*WHAT IS EXPECTED*:
Resume the Ketchikan travel passage below, writing on from its last sentence in the same voice.

After a blessed lie-in this morning, we cruised into Ketchikan on yet
another blue and sunny day, hanging over the rail spying on the captain as he
manoeuvred us – skilfully - towards our berth. He was focused, but we were
shamefully distracted by humpback whales spouting and diving between us and the shore, amazingly barely 10 metres from land. And then there were the float planes and
helicopters bustling in and out of the inlet, and the fishing and crab boats,
and the other cruise ships (big and ugly compared with Silver Shadow’s svelte form).
The town is known for its rain: if it’s not actually raining, it will in
half an hour – but not today. The multi-colours of the houses and town
buildings were bright in the sunshine against a backdrop of Sitka spruce and
western hemlock trees, with white peaks beyond. There was time for a quick trot
around the prettiest bit, Creek Street, lined with little wooden houses perched
above the creek: from the beginning, offering services. Now it’s sheer tourism,
but back in the early 1900s it was a place where, as they say, both the salmon
and the town’s menfolk came to spawn.

*RECORD LIST*:
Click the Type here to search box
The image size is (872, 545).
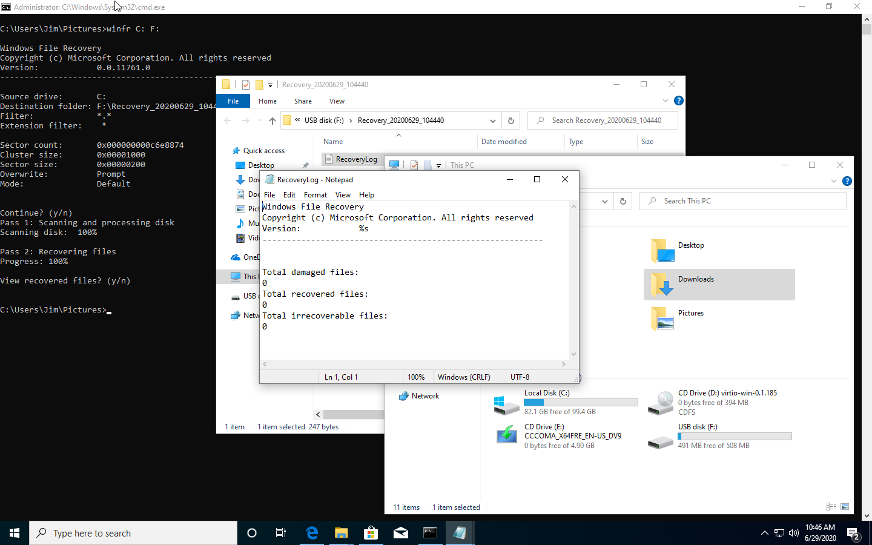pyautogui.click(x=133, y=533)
--
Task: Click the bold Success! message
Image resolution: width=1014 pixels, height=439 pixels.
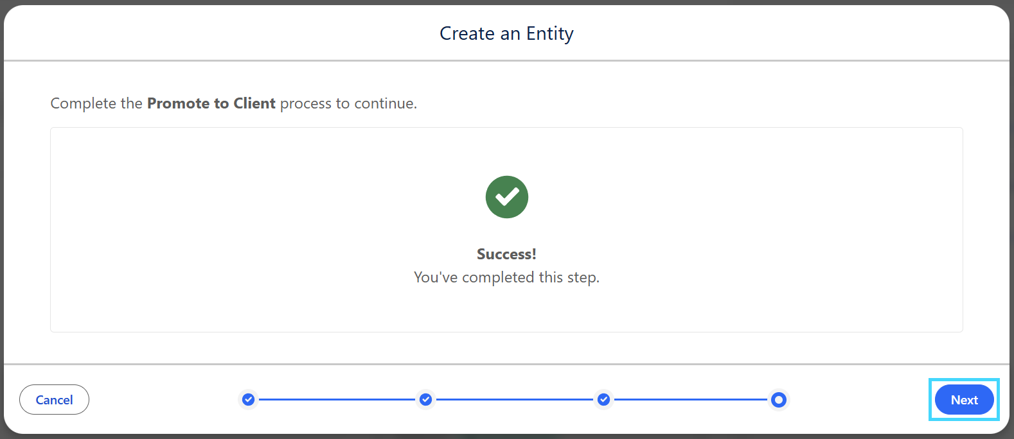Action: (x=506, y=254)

*EXERCISE RESPONSE*:
My excursion today was out of town, past the totem poles and moored fishing
boats, in Herring Bay where the salmon have just started their run, though the
bears were AWOL today because it was so warm. I was there for the ziplining:
eight runs high in the forest from excitingly (and unexpectedly) un-guard-railed
platforms built around the tree trunks. It was a lot of fun, with added eagles,
and we girls were much better at it than the blokes, who swivelled and got stuck
and earned no points at all for style. We all enjoyed ourselves, though, and it
made a nice change from what’s been up till now quite a sedate experience. Not
that there’s anything wrong with that.
Then it was dinner on the pool deck, filet mignon self-cooked on a hot rock
at the table, rugs over our knees and a serviette round our necks, while the
sun slipped down with far less drama than last night, and there was, finally, as the BBC
shipping forecast has it, ‘precipitation within sight’. It makes no odds with
us, though – we’ve had the sun where it counted. Then a Motown concert, and bed
again, rocked to sleep like a baby.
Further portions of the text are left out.